# Intro to 4BAI Kaggle 30 days of ML competition

## contributors
* Labbe, Chris (gclabbe)

### Notes
It appears from online discussions that this particular data works better with CPU.  So, GPU is good for rapid iteration through options, however, final computations for submission need to be run on CPU which can take 30+ minutes depending on the number of folds.

### Revisions to 30_days_abishek_1.ipynb
* V5 - 
* V6 - 10-fold with params from raw GridSearchCV
* V7 - failed compile because of grid search layout
* V8 - need to remember to disable GPU in XGB when saving with CPU
* V9 - 10-fold with params from tutorial ... this version

### Revisions to 30_days_abishek_5_6.ipynb (this notebook)
* V10 

### Plans
* Tutorial 6 -- shows how to pull all of the different models together as a stack

These tutorials are laying out the code long-hand ... no functions to clean up repetitive tasks.
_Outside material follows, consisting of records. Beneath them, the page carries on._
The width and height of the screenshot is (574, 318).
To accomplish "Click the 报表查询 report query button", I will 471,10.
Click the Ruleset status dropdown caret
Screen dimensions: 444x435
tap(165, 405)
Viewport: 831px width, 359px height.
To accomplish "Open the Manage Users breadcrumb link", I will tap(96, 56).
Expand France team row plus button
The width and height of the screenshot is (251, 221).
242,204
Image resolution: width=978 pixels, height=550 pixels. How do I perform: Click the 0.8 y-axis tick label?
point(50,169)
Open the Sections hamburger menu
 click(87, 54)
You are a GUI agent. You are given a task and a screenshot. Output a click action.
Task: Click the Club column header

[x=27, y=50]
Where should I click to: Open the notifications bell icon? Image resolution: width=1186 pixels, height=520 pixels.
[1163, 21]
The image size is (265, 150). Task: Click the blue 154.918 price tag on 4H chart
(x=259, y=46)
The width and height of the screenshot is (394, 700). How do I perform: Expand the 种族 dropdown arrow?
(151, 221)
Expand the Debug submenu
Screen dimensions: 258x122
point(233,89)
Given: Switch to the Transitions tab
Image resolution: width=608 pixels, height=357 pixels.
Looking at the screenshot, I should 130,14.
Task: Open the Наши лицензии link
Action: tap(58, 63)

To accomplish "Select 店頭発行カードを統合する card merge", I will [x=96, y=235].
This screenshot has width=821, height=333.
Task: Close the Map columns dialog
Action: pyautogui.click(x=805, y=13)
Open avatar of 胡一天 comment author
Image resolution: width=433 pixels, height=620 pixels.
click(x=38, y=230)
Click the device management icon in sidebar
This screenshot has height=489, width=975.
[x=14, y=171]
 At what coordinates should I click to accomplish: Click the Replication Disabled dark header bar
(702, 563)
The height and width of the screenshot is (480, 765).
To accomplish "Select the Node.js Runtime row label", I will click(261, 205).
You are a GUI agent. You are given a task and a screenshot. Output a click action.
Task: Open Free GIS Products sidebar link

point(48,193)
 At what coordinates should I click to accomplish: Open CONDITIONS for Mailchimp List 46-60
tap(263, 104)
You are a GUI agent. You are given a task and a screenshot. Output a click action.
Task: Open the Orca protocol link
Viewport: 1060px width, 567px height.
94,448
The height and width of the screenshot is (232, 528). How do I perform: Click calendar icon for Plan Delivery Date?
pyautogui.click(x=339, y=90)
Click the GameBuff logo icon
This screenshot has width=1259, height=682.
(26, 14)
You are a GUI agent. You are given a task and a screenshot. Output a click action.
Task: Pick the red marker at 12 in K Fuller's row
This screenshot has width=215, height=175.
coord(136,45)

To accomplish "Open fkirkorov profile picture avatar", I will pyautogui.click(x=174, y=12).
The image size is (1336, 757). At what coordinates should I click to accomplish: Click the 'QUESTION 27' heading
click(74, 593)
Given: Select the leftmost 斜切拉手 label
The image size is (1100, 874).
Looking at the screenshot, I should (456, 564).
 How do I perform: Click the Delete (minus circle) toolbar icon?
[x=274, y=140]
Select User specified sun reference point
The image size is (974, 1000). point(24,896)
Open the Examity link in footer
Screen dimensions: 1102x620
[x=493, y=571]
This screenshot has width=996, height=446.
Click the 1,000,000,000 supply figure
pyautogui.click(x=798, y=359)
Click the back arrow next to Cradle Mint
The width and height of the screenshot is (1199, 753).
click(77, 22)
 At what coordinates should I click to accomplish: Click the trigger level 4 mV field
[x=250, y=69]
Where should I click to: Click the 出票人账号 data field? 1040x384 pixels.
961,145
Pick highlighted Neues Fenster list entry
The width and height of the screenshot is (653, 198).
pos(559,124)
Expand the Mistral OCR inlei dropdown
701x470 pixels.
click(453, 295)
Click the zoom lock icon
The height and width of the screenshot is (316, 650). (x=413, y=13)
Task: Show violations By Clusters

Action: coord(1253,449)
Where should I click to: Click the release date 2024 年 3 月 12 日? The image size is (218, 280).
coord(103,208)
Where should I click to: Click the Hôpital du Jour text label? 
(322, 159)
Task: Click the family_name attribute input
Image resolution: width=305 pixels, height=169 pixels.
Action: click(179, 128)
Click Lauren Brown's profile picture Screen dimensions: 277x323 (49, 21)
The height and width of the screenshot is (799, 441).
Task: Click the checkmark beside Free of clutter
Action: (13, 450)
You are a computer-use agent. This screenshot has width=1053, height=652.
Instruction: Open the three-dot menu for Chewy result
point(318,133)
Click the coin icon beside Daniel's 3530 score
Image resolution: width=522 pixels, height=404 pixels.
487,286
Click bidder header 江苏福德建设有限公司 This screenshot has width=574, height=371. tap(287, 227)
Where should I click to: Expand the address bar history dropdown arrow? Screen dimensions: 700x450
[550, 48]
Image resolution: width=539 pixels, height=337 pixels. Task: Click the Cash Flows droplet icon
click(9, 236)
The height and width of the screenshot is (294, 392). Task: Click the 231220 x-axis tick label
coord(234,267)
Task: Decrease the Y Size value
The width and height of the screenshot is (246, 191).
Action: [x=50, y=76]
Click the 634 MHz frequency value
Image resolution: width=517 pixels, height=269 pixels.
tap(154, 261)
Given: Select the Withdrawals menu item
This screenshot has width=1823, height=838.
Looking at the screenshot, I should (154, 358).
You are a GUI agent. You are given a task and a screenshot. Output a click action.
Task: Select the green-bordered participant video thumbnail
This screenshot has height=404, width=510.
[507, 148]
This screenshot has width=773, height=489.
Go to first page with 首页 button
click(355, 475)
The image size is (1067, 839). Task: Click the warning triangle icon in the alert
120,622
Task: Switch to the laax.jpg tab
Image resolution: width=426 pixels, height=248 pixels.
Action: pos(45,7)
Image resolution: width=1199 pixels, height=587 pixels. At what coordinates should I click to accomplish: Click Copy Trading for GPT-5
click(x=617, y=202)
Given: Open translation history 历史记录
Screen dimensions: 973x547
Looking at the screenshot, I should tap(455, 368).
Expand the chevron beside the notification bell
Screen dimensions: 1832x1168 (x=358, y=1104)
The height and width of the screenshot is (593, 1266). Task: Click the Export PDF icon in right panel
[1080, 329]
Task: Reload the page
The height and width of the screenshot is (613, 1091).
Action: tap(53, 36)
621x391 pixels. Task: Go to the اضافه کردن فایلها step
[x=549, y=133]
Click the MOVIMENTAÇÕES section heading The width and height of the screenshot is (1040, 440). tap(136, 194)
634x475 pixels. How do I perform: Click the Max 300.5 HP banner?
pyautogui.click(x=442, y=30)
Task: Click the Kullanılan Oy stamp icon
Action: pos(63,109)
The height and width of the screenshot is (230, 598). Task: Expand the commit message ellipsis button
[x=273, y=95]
So, instead of forking and operating like others are doing, let's build out some support functions and clean up the code.

Also, need to understand how the optimized parameters for a couple of the models were discovered.  Abishek mentions a kernel that he leveraged from ... https://www.kaggle.com/stevenrferrer/30-days-of-ml-optimized-xgboost-5folds

Here is Abishek talking about tuning specifically for this challenge ... https://www.youtube.com/watch?v=m5YSKPMjkrk.  He has many videos online and mentions a longer parameter tuning video that is not challenge specific.


In [1]:
import plotly.graph_objects as go
fig = go.Figure(data=go.Bar(y=[2, 3, 1]))
fig.show()

ModuleNotFoundError: No module named 'plotly'

Welcome to the **[30 Days of ML competition](https://www.kaggle.com/c/30-days-of-ml/overview)**!  In this notebook, you'll learn how to make your first submission.

Before getting started, make your own editable copy of this notebook by clicking on the **Copy and Edit** button.

# Step 1: Import helpful libraries

We begin by importing the libraries we'll need.  Some of them will be familiar from the **[Intro to Machine Learning](https://www.kaggle.com/learn/intro-to-machine-learning)** course and the **[Intermediate Machine Learning](https://www.kaggle.com/learn/intermediate-machine-learning)** course.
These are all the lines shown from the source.